■ **WHAT YOU HAVE TO DO**: In the data below, find the line that contains "Open the illustrated" and the line that contains "The height and". Copy both, plus every line between them, exactly.

■ **EXERCISE MATERIALS**:

......

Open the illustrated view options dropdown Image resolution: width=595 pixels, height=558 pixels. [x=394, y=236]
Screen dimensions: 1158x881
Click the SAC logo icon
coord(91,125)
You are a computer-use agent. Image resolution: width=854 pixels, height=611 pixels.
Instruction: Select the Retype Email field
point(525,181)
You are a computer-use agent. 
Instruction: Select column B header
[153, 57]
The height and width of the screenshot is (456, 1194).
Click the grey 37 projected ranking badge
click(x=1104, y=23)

......

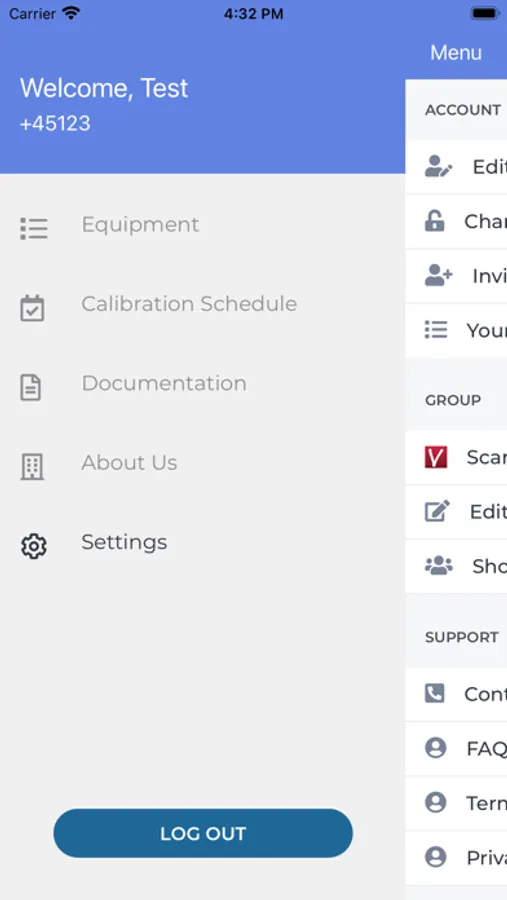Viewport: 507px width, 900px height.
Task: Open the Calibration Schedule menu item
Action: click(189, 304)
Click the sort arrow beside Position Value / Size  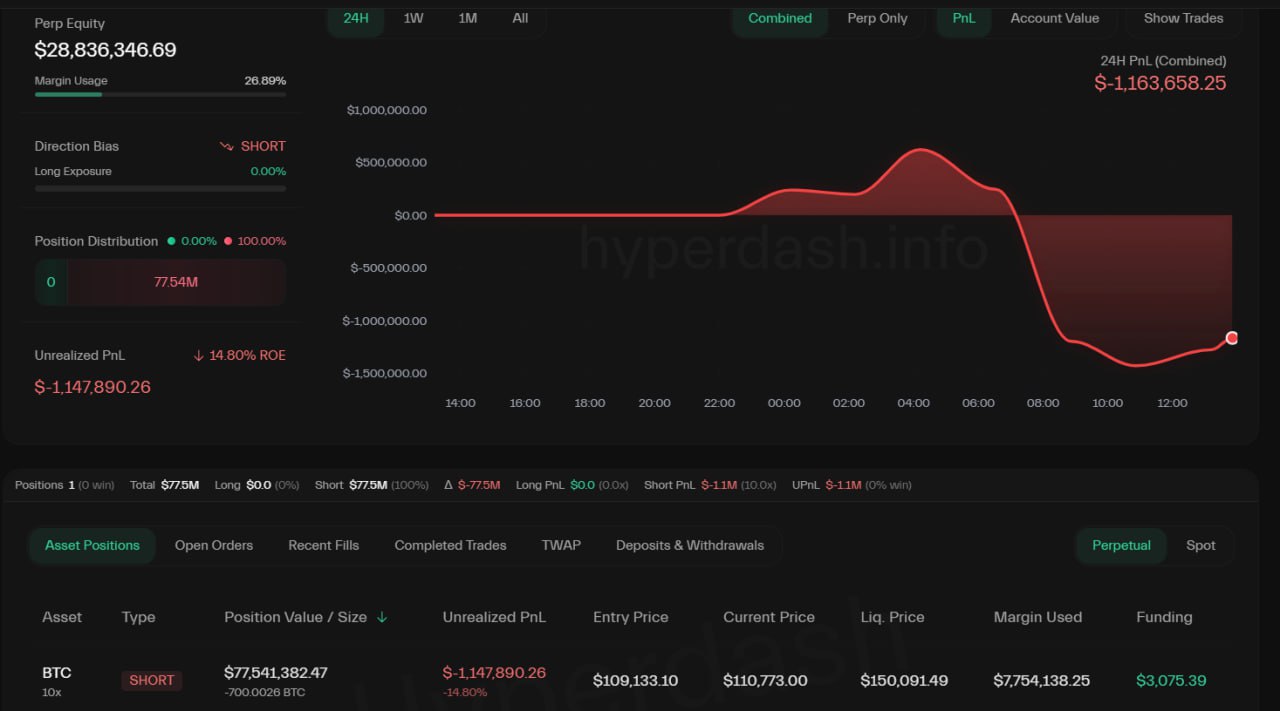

......

■ **FINISHED TASK**:
Open the illustrated view options dropdown Image resolution: width=595 pixels, height=558 pixels. [x=394, y=236]
Screen dimensions: 1158x881
Click the SAC logo icon
coord(91,125)
You are a computer-use agent. Image resolution: width=854 pixels, height=611 pixels.
Instruction: Select the Retype Email field
point(525,181)
You are a computer-use agent. 
Instruction: Select column B header
[153, 57]
The height and width of the screenshot is (456, 1194).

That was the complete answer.